小佐内さんと小鳩くん、と名前を出したので、主人公二人の紹介をここでしておこう。少女の名前は小佐内ゆき。小佐内は「おさない」と読む。おさない、は通常「小山内」と変換されるので、「小山内さん」「小山内ゆき」という誤記が多発するが、ここはぜひ一手間加えて「小佐内さん」と正しく呼んでみてほしい。小佐内さんはスイーツが好きな高校1年生(『春期限定~』当時)の女の子で、しばしば小鳩くんをスイーツ巡りに誘う。かなり小柄だが、ときにとてもたくさんケーキを食べて、小鳩くんや私たち読者を驚かせる。

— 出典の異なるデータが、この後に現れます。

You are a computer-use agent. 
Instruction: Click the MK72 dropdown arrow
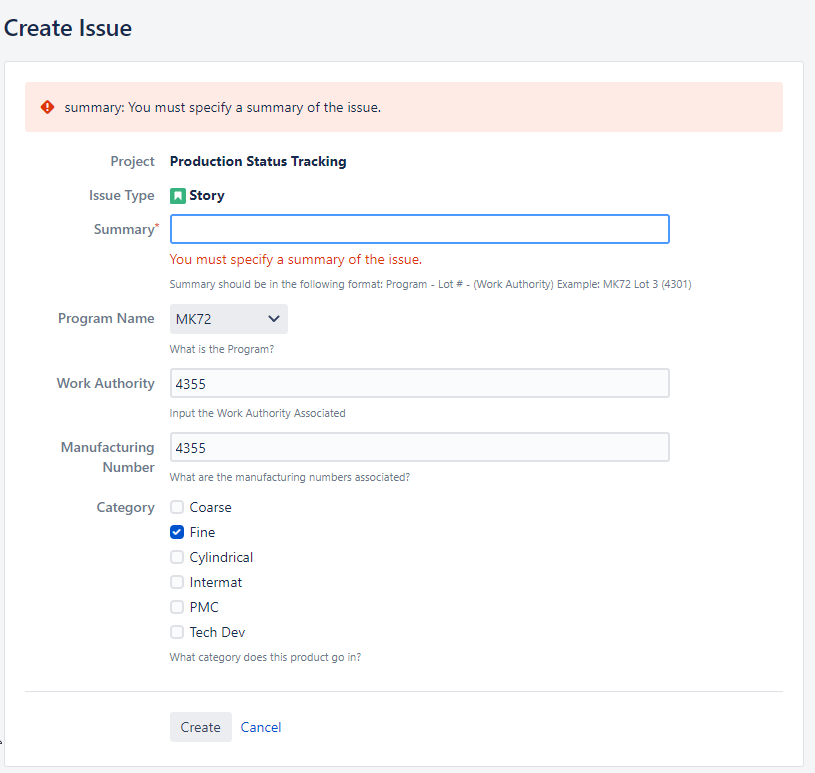[x=274, y=318]
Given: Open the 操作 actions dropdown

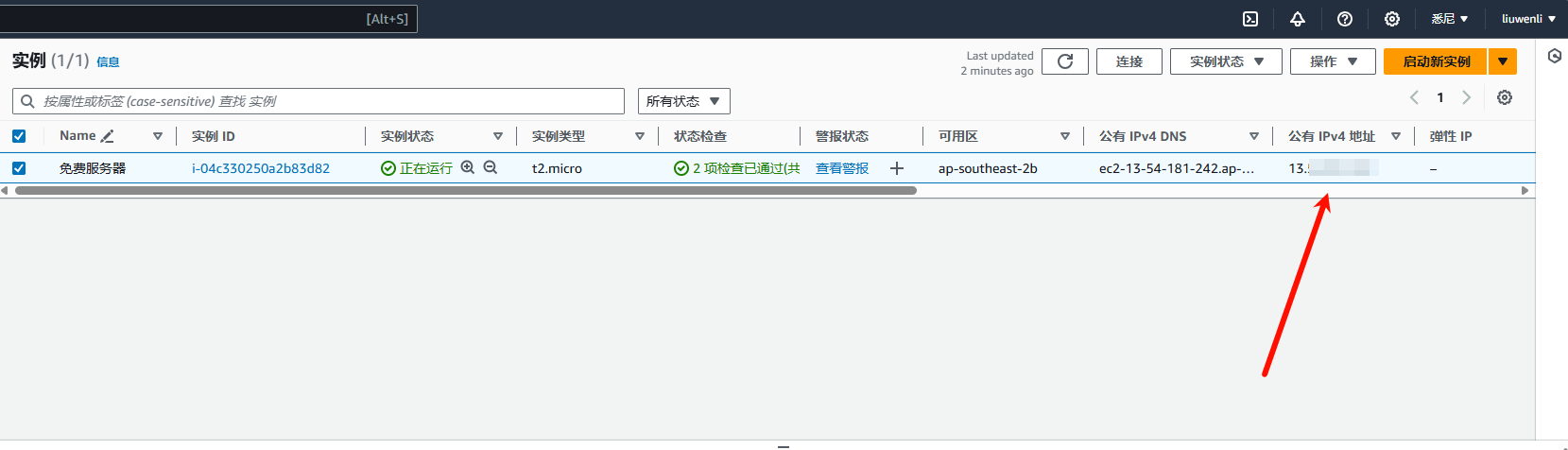Looking at the screenshot, I should tap(1333, 61).
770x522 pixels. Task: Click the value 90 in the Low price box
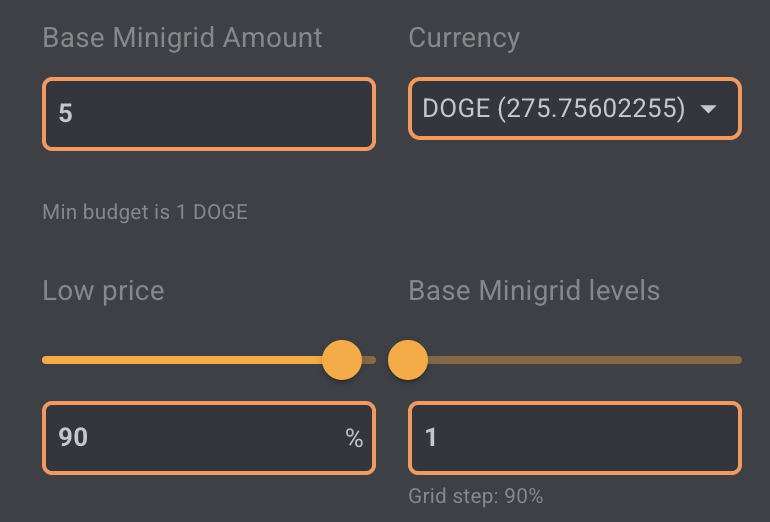point(73,437)
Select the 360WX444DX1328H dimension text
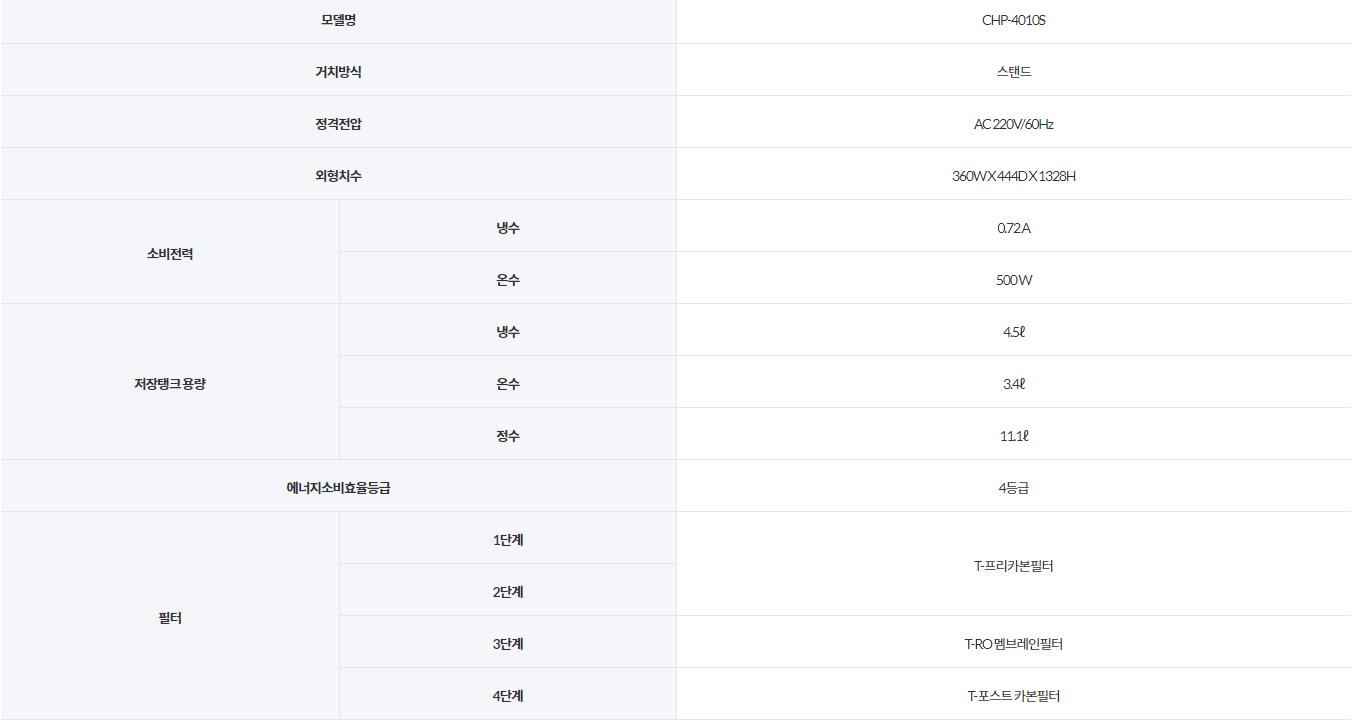Screen dimensions: 1355x724 (x=1013, y=176)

クラスでは大人しいタイプらしい。とても愛らしいひとであると私は思っている。

 

少年は小鳩常悟朗。小佐内さんと同級生の、〈小市民〉シリーズの語り手である。クラスでは常にニコニコしており、温和なイメージ。しかしそれは中学生の頃にある失敗をした経験を持つからで、彼のほんとうの性格は少しちがう。それは小佐内さんにしても同じこと。だからこそ二人は声をそろえて「小市民たるもの、決して出しゃばらず、日々を平穏に過ごすべし」と唱えるのである。

 

小佐内さんと小鳩くんは、恋愛関係にも依存関係にもない、「互恵関係」にある。都合が悪くなったとき、つまり「ほんとうの性格」が出そうになって平穏が守られなくなりそうなときに、お互いをフォローし合ったり言い訳に使ったりしていい、というものである。二人はかつて恋人同士だったわけでも、今好き合っているわけでも、どちらかがどちらかを好きなわけでもない。日々を穏やかに生き抜くための共闘・共犯関係、とでも表現すればよいのだろうか。この二人の関係性の絶妙さは、数々の読者のハートを撃ち抜いており、もちろん私も撃ち抜かれた一人である。

 

小佐内さんと小鳩くんは、平穏に生きたいと願っているにもかかわらず、よく不思議なことに直面する。それは最初は「同級生の女の子のポシェットがなくなった」であったり「部室においてあったよく分からない絵の意味を解いてほしい」であったり、いわば日常の謎の範疇に収まるものであるのだが、徐々に暗雲が立ち込めはじめ、気が付けば警察沙汰になるような大事件に遭遇してしまうのである。それは果たして偶然なのか、それとも小佐内さんと小鳩くんの小市民的ではない「ほんとうの性格」のせいなのか? シリーズを読み進めるにつれスリリングな展開が増え、手に汗握ってしまうのである。

 

〈小市民〉シリーズを読んだとき、私はほんの11歳とか12歳とか、そんなものであった。今となってはたいへん恥ずかしいことであるが、自分はまわりのクラスメイトとは違うと心のどこかで確実に思っていたし、それなりにいろいろな自信もあった(その後もちろん、さまざまな理由でボキボキと折れていくのだけれど)。そんな私の自意識は、小佐内さんと小鳩くんの自意識に共鳴したのだろう。一読では理解できない部分も多々あったが、だからこそ中学生、高校生になってからも幾度となく読み返し、そのたびに新しい発見があることをよろこんだ。だから私は、早くに〈小市民〉シリーズと出会えてすごくよかったと思っている。とりわけ『夏期限定~』の結末をあの頃に目の当たりにしたことは、読書の趣味にも人生にも、多大な影響を与えている、気がする。

 

〈小市民〉シリーズは私の青春の一冊でも、人生のバイブルでもあり、振り返ってみれば、ミステリのおもしろさを確信するきっかけになった作品群でもある。少ない言葉で言えば、私にとってとても大切なシリーズです、ということである。アニメがすごく楽しみで、きっと素敵なものになるからこそ、私は今の私が持つ〈小市民〉シリーズへの思い入れを、きちんと書き記しておかなければならないのである。そろそろひさしぶりに、一冊ずつじっくり読み返していきたい。あんまりにいろいろなことを思い出しすぎて、うっかり泣いてしまうかもしれないけれど、それでも。